Cittadinazattiva e Tribunale per il diritto del malato promuovono a metà l’atto di indirizzo varato nei giorni scorsi dalla giunta regionale sulle visite in regime di intramoenia. Atto in cui ci sono «molto aspetti condivisibili» così come «punti che non condividiamo», tra i quali la conferma del ticket che passa dal 29% al 20%. Un sì convinto arriva ad esempio sull’obbligo, se la visita avviene in un ambulatorio privato esterno dove si fa la cosiddetta «intramoenia allargata», di pagare solo con sistemi tracciabili. Idem anche per il tetto massimo di 200 euro così come per la delimitazione degli spazi e la definizione degli orari. «Alquanto umoristica» invece viene definito un passaggio del comunicato della giunta, ovvero quello dove si dice che «l’intramoenia non va considerata uno strumento per la riduzione delle liste di attesa» e che «non possono essere erogate in regime libero professionale prestazioni non erogate dalla stessa azienda in regime istituzionale». «Sempre più spesso infatti – commentano Cittadinanzattiva e Tribunale – accade che il cittadino che si reca al Cup si senta rispondere che le liste sono chiuse e che il servizio pubblico non è in grado di dargli una data definita per l’esame richiesto».

COSA PREVEDE L’ATTO DI INDIRIZZO

Cosa va fatto Per non fa sì che quanto voluto dalla Regione rimanga una «dichiarazione di principio», si chiede un aumento delle ore di servizio istituzionale così da diminuire quelle in intramoenia, specialmente per le «prestazioni più intasate.
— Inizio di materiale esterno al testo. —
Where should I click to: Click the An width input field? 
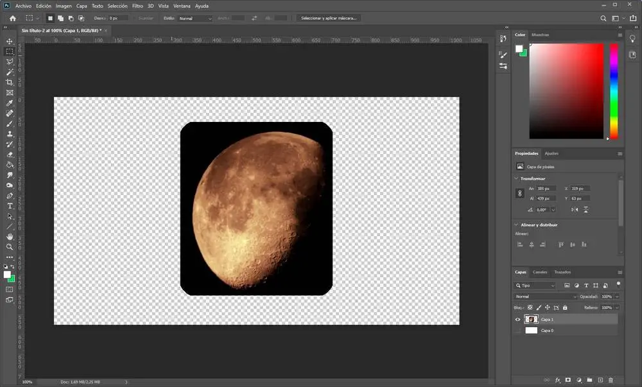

Lo abbiamo chiesto mesi fa – scrivono – ma nulla è stato fatto». Inoltre, come avviene in Emilia, si chiede che quando certe prestazioni non si possono fare, quella libero professionale nella struttura pubblica va sospesa, «onde incrementare il servizio pubblico dove c’è una situazione critica». «Ciò che succede in Umbria – è detto ancora nel comunicato – denota non solo una inefficienza inammissibile, è un preciso reato che si chiama interruzione di pubblico servizio e che si traduce nella negazione di un diritto a persone che spesso non possono avere alternative e che comunque hanno pagato per avere un servizio».